A Second Warm Welcome to Wireless Mesh Networking

Mesh NodesRemember low power wireless mesh networks? A decade ago they were the cover story in virtually every technical magazine. Industry analysts were raving about them. They were spawning one new startup after another. Folks everywhere were dazzled by promises of ultra-resilient, micro powered, wireless networks that would have more than enough bandwidth to handle sensor and I/O data traffic.

I was no exception. They had me at “hello”.

So I jumped right on board. B+B SmartWorx collaborated with a number of different startups. We helped evaluate their technology. We built many of their prototypes and development kits. We put together pilot projects that we tested with beta customers. It was all very exciting.

But, in the end, the technologies of the day couldn’t meet our expectations. Those old wireless mesh networks fell short on resilience. Their power consumption was still too high. And they were guilty of one of the worst sins in industrial networking – they weren’t easy to use. Early wireless mesh tech could be very useful in the appropriate applications, but it definitely wasn’t the Next Big Thing.

Take ZigBee, for example. It was demonstrably unreliable in harsh RF environments. Its dependence upon powered “meshing” nodes was a serious weakness. In the end, Zigbee could only succeed in applications where intermittent data connections were acceptable. ZigBee has found comfortable niches in areas like home automation and smart lighting, but the industrial process world largely rejected it.

But technology never stands still. A lot of development was done on top of the IEEE802.15.4 physical layer, the low cost physical layer common to all of the meshing technologies. And in 2012 the IEEE802.15.4e standard added standardized time synchronized channel hopping. Low power wireless mesh networking became an attractive proposition again, and new options became available.

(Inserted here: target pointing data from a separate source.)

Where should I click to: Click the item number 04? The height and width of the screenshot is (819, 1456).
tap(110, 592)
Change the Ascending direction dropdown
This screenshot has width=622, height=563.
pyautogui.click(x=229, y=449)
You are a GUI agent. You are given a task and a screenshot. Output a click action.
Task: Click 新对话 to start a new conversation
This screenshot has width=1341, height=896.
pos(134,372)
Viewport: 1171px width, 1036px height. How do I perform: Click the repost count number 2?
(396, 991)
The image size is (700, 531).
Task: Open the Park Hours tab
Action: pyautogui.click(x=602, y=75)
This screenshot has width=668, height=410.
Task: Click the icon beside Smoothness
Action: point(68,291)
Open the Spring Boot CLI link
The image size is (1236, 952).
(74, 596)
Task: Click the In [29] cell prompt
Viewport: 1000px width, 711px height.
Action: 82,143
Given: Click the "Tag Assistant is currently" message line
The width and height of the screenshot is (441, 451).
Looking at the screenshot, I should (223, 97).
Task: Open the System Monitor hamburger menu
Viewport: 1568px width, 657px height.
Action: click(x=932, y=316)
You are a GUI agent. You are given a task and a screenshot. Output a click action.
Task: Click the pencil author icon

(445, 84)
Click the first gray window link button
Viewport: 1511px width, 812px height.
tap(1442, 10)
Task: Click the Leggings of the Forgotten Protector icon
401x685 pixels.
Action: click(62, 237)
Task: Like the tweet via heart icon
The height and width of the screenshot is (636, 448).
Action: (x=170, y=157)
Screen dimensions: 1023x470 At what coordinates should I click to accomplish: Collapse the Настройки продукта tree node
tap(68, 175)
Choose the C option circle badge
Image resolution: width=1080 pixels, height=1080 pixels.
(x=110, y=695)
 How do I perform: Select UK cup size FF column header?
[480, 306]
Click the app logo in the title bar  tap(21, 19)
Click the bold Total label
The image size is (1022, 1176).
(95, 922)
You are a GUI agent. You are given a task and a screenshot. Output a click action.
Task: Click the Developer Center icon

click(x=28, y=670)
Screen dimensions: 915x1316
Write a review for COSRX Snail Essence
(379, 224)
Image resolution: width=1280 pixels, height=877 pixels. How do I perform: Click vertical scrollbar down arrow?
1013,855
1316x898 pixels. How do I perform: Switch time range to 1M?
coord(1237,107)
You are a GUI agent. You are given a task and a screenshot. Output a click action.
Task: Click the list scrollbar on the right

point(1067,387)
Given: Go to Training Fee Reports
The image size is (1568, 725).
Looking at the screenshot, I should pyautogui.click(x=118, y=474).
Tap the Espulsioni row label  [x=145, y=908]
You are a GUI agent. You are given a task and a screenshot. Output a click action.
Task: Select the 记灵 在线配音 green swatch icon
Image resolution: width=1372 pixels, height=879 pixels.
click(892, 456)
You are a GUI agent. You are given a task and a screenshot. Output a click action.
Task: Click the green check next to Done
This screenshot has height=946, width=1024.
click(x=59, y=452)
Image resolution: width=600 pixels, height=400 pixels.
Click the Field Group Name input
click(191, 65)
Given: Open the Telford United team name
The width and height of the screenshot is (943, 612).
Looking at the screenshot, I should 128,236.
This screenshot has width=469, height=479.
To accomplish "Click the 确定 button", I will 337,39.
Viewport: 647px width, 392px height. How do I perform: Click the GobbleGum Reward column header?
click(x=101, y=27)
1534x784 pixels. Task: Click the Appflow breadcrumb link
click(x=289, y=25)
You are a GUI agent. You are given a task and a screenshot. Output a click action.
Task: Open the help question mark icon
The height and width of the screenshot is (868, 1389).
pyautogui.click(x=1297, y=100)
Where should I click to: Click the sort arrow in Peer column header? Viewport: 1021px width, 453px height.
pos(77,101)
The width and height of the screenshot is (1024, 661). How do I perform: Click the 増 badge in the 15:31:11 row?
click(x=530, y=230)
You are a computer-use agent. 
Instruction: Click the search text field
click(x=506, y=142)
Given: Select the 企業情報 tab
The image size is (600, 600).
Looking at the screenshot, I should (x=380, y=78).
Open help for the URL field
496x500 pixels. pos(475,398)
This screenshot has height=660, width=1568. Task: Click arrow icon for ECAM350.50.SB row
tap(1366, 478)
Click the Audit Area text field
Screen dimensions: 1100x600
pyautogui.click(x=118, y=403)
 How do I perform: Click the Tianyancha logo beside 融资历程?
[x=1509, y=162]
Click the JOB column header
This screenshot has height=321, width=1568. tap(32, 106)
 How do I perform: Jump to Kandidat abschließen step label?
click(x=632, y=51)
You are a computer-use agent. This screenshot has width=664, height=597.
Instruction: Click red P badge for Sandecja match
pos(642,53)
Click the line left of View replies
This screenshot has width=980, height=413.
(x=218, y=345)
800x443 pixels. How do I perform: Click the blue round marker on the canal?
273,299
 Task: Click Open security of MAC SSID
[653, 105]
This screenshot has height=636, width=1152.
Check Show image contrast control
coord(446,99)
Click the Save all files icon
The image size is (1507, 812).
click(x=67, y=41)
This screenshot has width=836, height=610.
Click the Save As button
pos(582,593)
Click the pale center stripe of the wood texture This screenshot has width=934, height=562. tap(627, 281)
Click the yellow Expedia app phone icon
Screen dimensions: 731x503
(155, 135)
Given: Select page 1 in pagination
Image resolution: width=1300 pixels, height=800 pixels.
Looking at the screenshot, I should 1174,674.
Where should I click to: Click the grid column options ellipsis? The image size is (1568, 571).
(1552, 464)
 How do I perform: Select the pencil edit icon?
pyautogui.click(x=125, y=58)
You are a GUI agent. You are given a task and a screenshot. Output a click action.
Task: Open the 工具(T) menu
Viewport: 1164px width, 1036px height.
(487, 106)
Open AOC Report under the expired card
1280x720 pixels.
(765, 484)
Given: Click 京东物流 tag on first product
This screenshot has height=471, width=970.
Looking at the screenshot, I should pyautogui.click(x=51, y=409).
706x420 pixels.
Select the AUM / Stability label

The backers of the wired HART protocol, for example, combined some of the most robust of the new mesh technologies into a wireless-Hart solution, which has been proven to successfully carry mission critical data for process control in some of the harshest RF environments.

Another option is SmartMesh IP, from Linear Technology’s Dust Networks group. SmartMesh IP is built for IP compatibility, and is based on 6LoWPAN and 802.15.4e standards. Compared to competing solutions SmartMesh IP uses up to eight times less power, even in harsh, dynamically changing RF environments. Cost effective, IP compatible, and highly scalable, SmartMesh IP is an excellent way to create smart, low power network infrastructure, and an impressive derivative of those early days of wireless mesh networks.

What issues does a good mesh networking technology resolve?

  • Network nodes must function on micro-power. We want to be able to place wireless sensor nodes in inconvenient locations where power might not be available.
  • Every node on the network must be a low power, repeating mesh node. Much of the elegance and scalability of a wireless mesh network is lost if users have to flesh out the network with special nodes that require more power. That’s just a lot of extra infrastructure without value. This was one of Zigbee’s weaknesses.
  • To reserve power, each node must be able to sleep, and it must make efficient use of its awake time. Collision avoidance should be built in so that radios don’t stay awake when it isn’t necessary.
  • Multipath interference is unavoidable in real life environments. The wireless mesh system must dynamically recognize interferers and adapt its channel usage to avoid channels that have been rendered useless by multipath fading.
  • Local wireless environments are always changing, so the system must have true path diversity and it must be able to manage it dynamically.

If you put all of those ingredients together you end up with a wireless mesh network that can potentially give you 99.999 percent reliability. That’s orders of magnitude better than single path wireless. And because that reliability is a result of architectures that avoid problems rather than indulging in retries, error corrections, and endless delays, you’ve got a power consumption profile that supports outstanding battery life and even opens the door to energy harvesting applications.

When combined with a gateway that gives it access to the Internet, there’s no reason that a low power wireless mesh network shouldn’t send its data all the way up to the cloud. That adds some real magic. Not only can the mesh network position remote sensors and collect data from locations that were formerly impractical, thanks to considerations like available power, cable connections or the RF environment, it can now feed that data to cloud-based applications that will combine it with other inputs to produce sophisticated business decisions. These cloud-based applications will give low power wireless mesh networks even more value, weaving them into the larger fabric of the industrial M2M “Internet of Things”.

There have been a few false starts and a few wrong turns. But after a decade of development, low power wireless mesh networking has finally arrived. And I couldn’t be more pleased. It’s been awhile, but welcome back, old friend.